After spending the morning cleaning around the house preparing for the upcoming holiday, I sat down this afternoon to watch the Canadian Finals Rodeo. The rough stock events are my favourite, next to barrel racing of course. Today a handful of the world’s best cowboys gave it their all once again for a shot at the money. There were definitely some impressive rides and more than some impressive bucking stock. As always the CFR has lived up to its reputation as being home to some of the rankest horses and best cowboys in rodeo today. While I have never been much of a bronc rider myself, I have had my fair share of rank rides on normally quiet horses. A few separate incidents stick out in my mind, all on good old broke rodeo horses.

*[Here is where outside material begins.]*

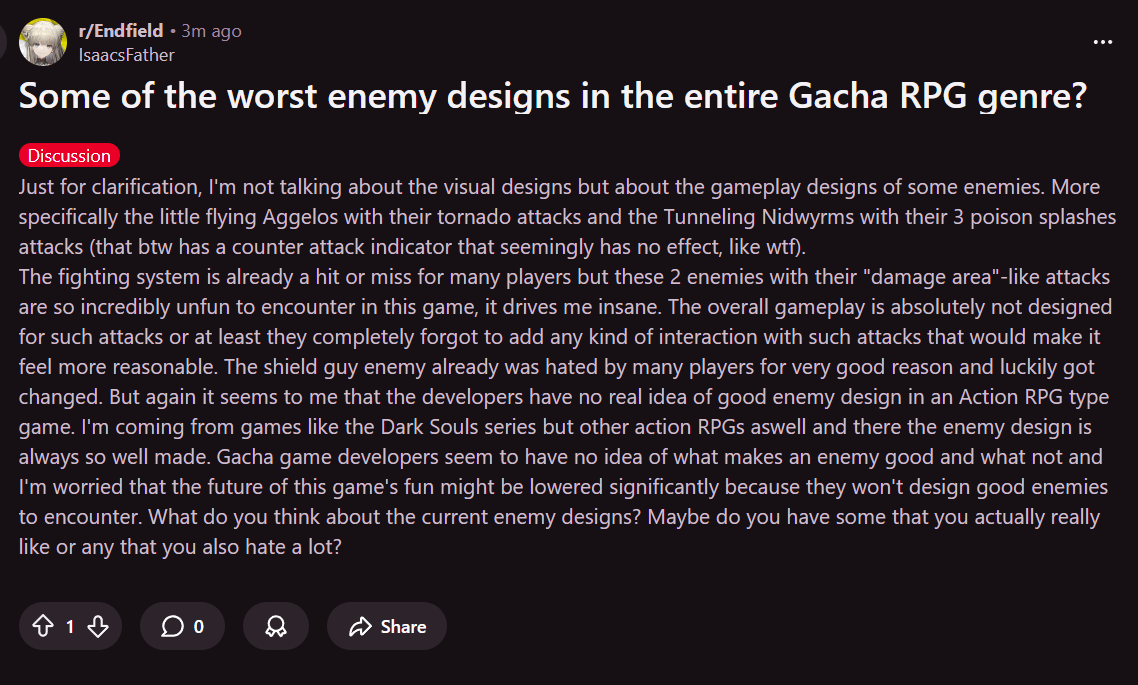Image resolution: width=1138 pixels, height=685 pixels.
Task: Click the r/Endfield community avatar image
Action: click(x=43, y=42)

The first episode took place at Willingdon Rodeo when I was maybe 10 years old. My father was bull dogging pretty competitively at the time, though he didn’t have his own horse. A borrowed seven-year-old gelding named Spud became my old man’s winning mount. On that particular day, my dad agreed to ride in grand entry then promptly forgot about his commitment until minutes before the rodeo began. He ran back to the trailer in a mad rush, saddled and jumped on. I somehow managed to convince him to let me double behind him for the grand entry. When we began our tour of the arena, about two strides in, Spud started bucking. Spud was broke as long as you warmed him up, something that usually wasn’t an issue. My father can ride just about anything out, whether through skill or stubbornness, I’ve never known. But with my little legs flying up with every jump and back down into his flanks every time his feet hit the ground, Spud wasn’t slowing down. Finally, Dad pushed me off thinking I was safer on the ground than being thrown into the bucking chutes. I picked myself and my wounded pride up off that arena floor and sulked out. Needless to say, that was the last time I doubled in grand entry.

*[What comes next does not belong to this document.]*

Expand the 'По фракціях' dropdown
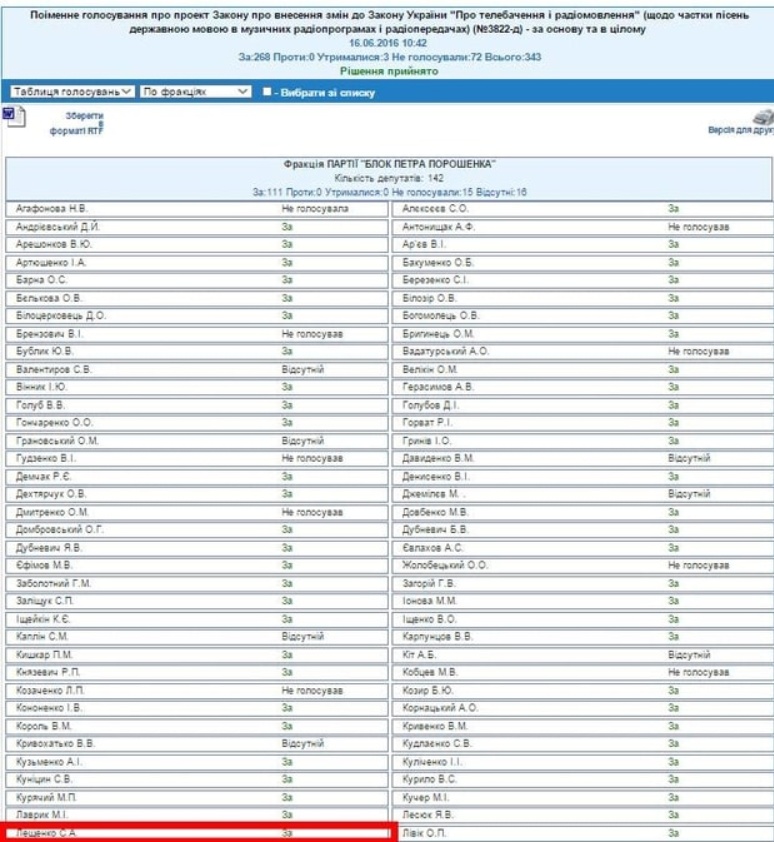Screen dimensions: 774x842 [x=196, y=92]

I learned young that I don’t like when horses buck. I was reminded of that this winter when my new barrel horse tried to pile me for the first time. It was a cold winter day and I was too lazy to lead Cacao to the arena, so I jumped on bareback; just like I had dozens of times the previous summer. The problem being, Cacao decided she wasn’t ready to come out of her winter retirement after only two short months. As soon as I swung onto her back, she bogged her head and sent me flying. I lay breathless and bruised on the ice while the bag stood there and looked down at me, almost as if she were saying, “What are you doing down there?”
The last time, was our first rodeo of the year. It was a typical May long weekend in Alberta, raining, cold and overall miserable. I was the first out in the Saturday night performance and the stands were packed. We came running into the arena turned first and second then about half way around third, Cao lit into it. She bogged her head and crow hopped while I, shocked and confused, scrambled to stay on top. Every time I tried to pull her head up she’d unseat me again. When I thought I was finally going to take a dive into the dirt, she quit. The announcer made a comment then that I will never forget;
“Now that’s a cowgirl. Give her a hand folks.”
I took her back around third and trotted home, my face blazing with embarrassment. I don’t know what kept me in the saddle that day, skill, pride, or my old man’s stubbornness.
Looking back now I laugh. I was lucky enough to have someone there to tape my run and every time I watch the video it gets funnier. I realized something very important that day; I won’t always have a perfect run or the fastest time, but every time I swing up into that saddle I get better and I learn something new. And that is what being a real cowgirl is all about; admitting your mistakes and improving on them every time you ride. I wanted to be a cowgirl, now it’s time to put the big girl panties on. No pain, no gain.